Baked apples that highlight the juicy and fresh apples, buttery cinnamon flavor with a flaky crispy crust. An ultimate fall treat for both kids and adults.
1 pie crust dough (use 1/2 my pie crust recipe on my blog)
2 medium apples
3 tablespoons (42g)unsalted butter, melted
2 tablespoon (22g)brown sugar
2 teaspoons (5g)ground cinnamon
1 egg yolk, beaten
Instructions
Preheat oven to 350ºF/175ºC. Line a baking pan with parchment paper. Set aside.

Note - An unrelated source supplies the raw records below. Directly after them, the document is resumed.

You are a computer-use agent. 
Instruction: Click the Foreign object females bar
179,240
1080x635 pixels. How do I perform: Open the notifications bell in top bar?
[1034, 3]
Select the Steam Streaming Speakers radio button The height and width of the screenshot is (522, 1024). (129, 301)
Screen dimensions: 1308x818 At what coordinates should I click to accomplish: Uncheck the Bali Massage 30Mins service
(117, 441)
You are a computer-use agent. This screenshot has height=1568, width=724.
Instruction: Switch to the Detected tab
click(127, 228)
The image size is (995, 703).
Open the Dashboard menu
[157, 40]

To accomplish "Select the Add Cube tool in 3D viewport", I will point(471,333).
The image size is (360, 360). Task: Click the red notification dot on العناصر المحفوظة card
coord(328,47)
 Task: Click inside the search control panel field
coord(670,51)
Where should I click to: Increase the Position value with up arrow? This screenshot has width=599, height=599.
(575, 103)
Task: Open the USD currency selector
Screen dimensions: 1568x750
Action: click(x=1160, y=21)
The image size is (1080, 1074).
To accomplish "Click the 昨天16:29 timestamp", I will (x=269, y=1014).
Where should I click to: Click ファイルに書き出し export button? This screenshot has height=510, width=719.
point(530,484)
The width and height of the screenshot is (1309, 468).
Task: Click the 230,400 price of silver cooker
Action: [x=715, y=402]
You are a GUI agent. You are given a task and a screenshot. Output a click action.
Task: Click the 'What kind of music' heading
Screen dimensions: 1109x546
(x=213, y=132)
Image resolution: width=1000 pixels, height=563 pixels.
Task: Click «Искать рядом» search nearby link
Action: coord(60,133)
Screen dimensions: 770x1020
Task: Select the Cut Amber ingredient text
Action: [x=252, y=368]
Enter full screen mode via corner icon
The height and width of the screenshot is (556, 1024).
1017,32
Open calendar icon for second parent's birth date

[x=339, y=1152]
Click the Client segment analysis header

Wash then cut the apple into halves, remove seeds from the core of apples. Cut some strips on the top using a sharp knife (it should be 2-3 strips for small apples and 3-4 strips for medium apples
On a well-floured surface, roll pie crust dough into a 1/8-inch thick large circle. Cut the dough into squares. Each square should be bigger than the apple. Place the apple on top, using a knife to trim the edge to an apple shape. Place them on prepared baking pan.
Make the mixture: In a small bowl, mix melted butter, sugar, cinnamon and beaten egg yolk together. Brush the top of each apple with the mixture.
Bake for 35-45 minutes until the crust is golden brown and the apples appear slightly soft. For softer, mushier baked apples, bake extra 10-15 minutes. The time depends on how firm your apples were and how soft you want them to be.
Remove apples from the oven. Sprinkle with powdered sugar if desired. Serve warm with whipped cream or ice cream. Store leftovers in the refrigerator for up to 3 days.
Notes
Sugar: Brown sugar is recommended as it will add moisture to the apples. Granulated sugar works well in this recipe too.